The European Commission has fined Facebook €110 million for providing incorrect or misleading information during the Commission’s 2014 investigation under the EU Merger Regulation of Facebook’s acquisition of WhatsApp.

According to the Merger Regulation, the Commission can impose fines of up to 1% of the aggregated turnover of companies who intentionally or negligently provide incorrect or misleading information to the Commission.

Commissioner in charge of competition policy Margrethe Vestager (pictured), said: “[This] decision sends a clear signal to companies that they must comply with all aspects of EU merger rules, including the obligation to provide correct information. And it imposes a proportionate and deterrent fine on Facebook. The Commission must be able to take decisions about mergers’ effects on competition in full knowledge of accurate facts.”

The EU Merger Regulation obliges companies in a merger investigation to provide correct information that is not misleading as this is essential for the Commission to review mergers and takeovers in a timely and effective manner. This obligation applies, regardless of whether the information has an impact on the ultimate outcome of the merger assessment.

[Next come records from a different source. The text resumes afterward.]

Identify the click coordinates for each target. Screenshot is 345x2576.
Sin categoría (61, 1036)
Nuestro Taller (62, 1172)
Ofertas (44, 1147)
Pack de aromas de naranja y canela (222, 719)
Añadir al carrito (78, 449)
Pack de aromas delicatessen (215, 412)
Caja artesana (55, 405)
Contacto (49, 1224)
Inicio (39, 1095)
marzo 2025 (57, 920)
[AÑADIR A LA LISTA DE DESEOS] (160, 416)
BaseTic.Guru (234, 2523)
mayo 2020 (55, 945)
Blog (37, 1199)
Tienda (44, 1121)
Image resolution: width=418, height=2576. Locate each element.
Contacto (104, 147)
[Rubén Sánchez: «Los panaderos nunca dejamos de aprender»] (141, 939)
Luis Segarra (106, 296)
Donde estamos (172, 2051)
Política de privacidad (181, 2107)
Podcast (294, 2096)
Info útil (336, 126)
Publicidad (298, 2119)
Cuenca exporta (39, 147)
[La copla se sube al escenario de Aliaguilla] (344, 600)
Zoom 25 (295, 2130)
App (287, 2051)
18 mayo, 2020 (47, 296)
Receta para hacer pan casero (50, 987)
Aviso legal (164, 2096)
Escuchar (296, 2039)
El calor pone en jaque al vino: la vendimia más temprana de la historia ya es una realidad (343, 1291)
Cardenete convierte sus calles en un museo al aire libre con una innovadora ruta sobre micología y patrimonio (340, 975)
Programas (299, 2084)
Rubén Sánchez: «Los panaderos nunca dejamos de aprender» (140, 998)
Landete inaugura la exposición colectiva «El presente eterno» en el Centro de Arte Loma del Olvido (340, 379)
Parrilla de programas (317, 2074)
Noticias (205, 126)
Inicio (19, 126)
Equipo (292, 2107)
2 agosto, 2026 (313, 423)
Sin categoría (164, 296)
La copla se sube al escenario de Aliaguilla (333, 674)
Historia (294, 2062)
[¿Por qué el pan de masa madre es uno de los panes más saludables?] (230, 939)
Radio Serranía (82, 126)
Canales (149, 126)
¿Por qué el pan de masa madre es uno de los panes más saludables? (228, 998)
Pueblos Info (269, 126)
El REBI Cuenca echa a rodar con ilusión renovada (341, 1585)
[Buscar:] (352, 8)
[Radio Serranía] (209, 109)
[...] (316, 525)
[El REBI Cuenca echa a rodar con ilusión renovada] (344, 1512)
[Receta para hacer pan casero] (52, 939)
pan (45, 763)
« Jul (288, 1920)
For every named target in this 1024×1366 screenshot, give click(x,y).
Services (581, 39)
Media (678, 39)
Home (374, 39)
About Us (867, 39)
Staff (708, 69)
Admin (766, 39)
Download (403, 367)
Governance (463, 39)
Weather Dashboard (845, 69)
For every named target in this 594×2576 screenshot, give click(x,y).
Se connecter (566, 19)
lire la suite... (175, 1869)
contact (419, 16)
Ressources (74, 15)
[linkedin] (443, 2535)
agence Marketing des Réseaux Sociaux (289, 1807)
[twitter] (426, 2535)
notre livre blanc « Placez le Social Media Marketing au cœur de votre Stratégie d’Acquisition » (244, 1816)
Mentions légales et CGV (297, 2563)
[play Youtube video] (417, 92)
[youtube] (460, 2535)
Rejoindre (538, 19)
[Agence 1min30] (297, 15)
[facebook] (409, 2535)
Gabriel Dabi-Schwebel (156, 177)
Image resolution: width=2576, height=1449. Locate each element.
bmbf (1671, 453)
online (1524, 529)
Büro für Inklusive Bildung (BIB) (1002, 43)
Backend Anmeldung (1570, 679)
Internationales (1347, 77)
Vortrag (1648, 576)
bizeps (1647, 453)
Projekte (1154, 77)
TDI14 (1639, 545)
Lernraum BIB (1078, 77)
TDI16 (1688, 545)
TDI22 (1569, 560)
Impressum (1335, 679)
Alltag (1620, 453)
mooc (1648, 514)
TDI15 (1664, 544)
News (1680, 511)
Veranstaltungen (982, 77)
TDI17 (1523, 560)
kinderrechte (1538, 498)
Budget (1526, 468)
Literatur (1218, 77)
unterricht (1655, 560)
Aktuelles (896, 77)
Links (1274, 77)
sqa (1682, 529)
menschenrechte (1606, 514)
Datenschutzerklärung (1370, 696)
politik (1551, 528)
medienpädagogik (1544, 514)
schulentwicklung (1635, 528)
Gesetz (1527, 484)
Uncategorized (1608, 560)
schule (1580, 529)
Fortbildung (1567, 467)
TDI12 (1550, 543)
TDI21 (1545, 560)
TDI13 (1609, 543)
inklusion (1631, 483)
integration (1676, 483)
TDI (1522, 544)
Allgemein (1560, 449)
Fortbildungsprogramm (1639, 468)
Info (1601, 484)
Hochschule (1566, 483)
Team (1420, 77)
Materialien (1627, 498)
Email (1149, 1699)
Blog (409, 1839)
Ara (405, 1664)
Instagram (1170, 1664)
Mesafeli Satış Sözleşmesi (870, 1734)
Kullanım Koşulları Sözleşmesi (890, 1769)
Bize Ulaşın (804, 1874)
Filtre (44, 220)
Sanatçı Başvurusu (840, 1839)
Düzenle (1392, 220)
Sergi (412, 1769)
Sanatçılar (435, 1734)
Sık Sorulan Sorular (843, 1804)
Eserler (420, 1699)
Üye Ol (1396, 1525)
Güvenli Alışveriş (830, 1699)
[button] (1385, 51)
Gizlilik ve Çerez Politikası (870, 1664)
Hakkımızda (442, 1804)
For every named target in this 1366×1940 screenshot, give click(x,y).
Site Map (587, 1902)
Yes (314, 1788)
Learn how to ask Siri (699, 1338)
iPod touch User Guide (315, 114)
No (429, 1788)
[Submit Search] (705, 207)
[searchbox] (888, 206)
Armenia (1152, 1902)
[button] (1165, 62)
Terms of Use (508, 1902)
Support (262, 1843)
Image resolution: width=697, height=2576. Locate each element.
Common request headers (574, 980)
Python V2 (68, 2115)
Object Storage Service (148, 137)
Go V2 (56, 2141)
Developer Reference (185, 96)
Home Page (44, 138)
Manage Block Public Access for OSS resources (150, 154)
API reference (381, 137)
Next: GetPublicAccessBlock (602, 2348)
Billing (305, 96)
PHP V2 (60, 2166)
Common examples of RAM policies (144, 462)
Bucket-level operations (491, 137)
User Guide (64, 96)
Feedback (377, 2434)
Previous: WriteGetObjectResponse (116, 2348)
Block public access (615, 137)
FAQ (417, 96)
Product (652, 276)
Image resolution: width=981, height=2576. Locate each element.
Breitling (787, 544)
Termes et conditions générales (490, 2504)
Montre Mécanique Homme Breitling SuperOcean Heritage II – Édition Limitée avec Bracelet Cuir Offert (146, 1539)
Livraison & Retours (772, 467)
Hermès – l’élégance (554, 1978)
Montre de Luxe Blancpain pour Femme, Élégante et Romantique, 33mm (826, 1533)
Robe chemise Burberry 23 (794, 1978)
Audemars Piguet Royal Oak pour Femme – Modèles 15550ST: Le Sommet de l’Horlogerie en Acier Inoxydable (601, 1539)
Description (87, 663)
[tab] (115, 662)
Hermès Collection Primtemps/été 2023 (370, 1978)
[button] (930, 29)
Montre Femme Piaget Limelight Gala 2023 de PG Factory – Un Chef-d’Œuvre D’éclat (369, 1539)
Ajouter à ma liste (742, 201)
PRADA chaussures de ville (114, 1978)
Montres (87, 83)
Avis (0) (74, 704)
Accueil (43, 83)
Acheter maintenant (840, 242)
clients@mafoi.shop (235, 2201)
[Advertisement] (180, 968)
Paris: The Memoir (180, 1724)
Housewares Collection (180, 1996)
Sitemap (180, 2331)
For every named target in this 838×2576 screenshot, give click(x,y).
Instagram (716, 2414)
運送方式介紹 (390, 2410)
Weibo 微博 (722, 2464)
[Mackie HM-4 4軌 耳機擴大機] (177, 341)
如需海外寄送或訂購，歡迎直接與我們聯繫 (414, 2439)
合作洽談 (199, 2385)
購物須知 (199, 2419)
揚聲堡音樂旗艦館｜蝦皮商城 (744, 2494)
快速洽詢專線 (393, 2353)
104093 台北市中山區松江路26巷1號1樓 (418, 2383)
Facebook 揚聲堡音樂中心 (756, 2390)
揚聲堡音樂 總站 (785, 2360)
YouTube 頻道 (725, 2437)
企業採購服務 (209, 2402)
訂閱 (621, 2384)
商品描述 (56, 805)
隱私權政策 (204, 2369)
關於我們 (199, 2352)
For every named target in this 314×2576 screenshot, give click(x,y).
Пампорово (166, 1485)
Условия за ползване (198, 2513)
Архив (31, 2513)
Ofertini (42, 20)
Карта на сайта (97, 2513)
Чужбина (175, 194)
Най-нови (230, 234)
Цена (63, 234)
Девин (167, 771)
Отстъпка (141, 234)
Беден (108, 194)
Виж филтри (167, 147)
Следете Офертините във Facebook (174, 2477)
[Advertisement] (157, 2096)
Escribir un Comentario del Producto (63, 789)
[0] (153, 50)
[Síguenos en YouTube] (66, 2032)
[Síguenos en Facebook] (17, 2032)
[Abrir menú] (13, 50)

When Facebook notified the acquisition of WhatsApp in 2014, it informed the Commission that it would be unable to establish reliable automated matching between Facebook and WhatsApp user accounts. It stated this both in the notification form and in a reply to a request of information from the Commission. However, in August 2016, WhatsApp announced updates to its terms of service and privacy policy, including the possibility of linking WhatsApp users’ phone numbers with Facebook users’ identities.

On 20 December 2016, the Commission addressed a Statement of Objections to Facebook detailing its concerns.

The Commission found that, contrary to Facebook’s statements in the merger review process, it was possible to automatically match Facebook and WhatsApp user, and that Facebook staff were aware of it.

The decision ultimately had no impact on the Commission’s decision to authorise the transaction under the EU Merger Regulation and is unrelated to ongoing national antitrust procedures or privacy, data protection or consumer protection issues, in the wake of changes made to WhatsApp’s privacy policy last year.

This is the first time that the Commission has adopted a decision imposing fines on a company for provision of incorrect or misleading information since the entry into force of the 2004 Merger Regulation. Past Commission decisions in this regard were adopted under the 1989 Merger Regulation in accordance with different fine-setting rules.